*DATA FOR PROCESSING:*
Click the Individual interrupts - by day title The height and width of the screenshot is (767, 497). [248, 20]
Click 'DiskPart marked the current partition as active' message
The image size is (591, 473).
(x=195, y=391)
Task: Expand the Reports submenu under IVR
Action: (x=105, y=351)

*EXERCISE INSTRUCTIONS:*
Transcribe all of the records exactly.

*FINISHED TASK:*
Click the Individual interrupts - by day title The height and width of the screenshot is (767, 497). [248, 20]
Click 'DiskPart marked the current partition as active' message
The image size is (591, 473).
(x=195, y=391)
Task: Expand the Reports submenu under IVR
Action: (x=105, y=351)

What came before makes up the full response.